A Heisenberg double addition to the logarithmic Kazhdan--Lusztig duality

TL;DR

This paper explores the structure of the Heisenberg double as a module algebra over the Drinfeld double in the context of logarithmic conformal field theories and quantum groups, providing explicit examples with the Taft Hopf algebra.

Contribution

It introduces a new perspective on the Heisenberg double as a module algebra over the Drinfeld double, linking it to quantum-group field algebras in logarithmic CFTs, with explicit constructions for U_q(sl(2)).

Findings

Heisenberg double H(B*) can be structured as a D(B)-module algebra.

Explicit example with Taft Hopf algebra related to U_q(sl(2)).

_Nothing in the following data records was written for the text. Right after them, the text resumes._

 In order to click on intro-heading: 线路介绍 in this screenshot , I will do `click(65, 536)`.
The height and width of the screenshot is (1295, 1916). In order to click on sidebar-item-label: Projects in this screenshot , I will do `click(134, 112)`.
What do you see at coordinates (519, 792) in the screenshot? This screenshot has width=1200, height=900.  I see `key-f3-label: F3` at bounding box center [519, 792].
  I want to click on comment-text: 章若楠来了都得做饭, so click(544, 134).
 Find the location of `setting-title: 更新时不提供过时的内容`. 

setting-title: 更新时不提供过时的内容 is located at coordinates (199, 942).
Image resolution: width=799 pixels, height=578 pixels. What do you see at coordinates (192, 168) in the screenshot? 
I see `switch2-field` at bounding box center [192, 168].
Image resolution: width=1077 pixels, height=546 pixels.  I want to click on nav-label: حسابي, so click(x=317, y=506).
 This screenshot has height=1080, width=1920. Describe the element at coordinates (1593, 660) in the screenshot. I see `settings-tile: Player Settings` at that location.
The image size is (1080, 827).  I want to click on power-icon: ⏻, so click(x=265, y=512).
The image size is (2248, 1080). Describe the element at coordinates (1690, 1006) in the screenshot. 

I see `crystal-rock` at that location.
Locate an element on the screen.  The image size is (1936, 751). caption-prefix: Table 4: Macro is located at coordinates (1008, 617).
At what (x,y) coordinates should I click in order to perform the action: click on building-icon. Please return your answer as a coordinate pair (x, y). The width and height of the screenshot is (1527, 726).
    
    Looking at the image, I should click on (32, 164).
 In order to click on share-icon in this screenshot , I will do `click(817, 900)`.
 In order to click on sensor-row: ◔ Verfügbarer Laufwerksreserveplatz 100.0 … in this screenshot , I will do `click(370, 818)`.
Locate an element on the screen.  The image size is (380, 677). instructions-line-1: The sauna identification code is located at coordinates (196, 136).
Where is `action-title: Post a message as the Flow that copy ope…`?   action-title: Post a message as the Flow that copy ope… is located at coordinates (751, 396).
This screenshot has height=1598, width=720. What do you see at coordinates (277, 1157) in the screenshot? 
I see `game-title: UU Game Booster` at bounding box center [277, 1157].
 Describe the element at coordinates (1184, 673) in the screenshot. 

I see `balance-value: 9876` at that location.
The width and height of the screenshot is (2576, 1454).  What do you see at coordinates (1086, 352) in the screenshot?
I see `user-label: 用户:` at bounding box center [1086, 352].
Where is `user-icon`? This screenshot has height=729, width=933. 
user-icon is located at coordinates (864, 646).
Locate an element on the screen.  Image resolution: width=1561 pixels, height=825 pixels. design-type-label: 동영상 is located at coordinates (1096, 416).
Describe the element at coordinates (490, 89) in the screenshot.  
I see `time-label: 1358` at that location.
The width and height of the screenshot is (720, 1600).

H_qsl(2) has a specific algebraic form involving q-deformed relations.

Abstract

For a Hopf algebra B, we endow the Heisenberg double H(B^*) with the structure of a module algebra over the Drinfeld double D(B). Based on this property, we propose that H(B^*) is to be the counterpart of the algebra of fields on the quantum-group side of the Kazhdan--Lusztig duality between logarithmic conformal field theories and quantum groups. As an example, we work out the case where B is the Taft Hopf algebra related to the U_qsl(2) quantum group that is Kazhdan--Lusztig-dual to (p,1) logarithmic conformal models. The corresponding pair (D(B),H(B^*)) is "truncated" to (U_qsl(2),H_qsl(2)), where H_qsl(2) is a U_qsl(2) module algebra that turns out to have the form H_qsl(2)=\oC_q[z,d]\tensor C[\lambda]/(\lambda^{2p}-1), where C_q[z,d] is the U_qsl(2)-module algebra with the relations z^p=0, d^p=0, and d z = q-q^{-1} + q^{-2} zd.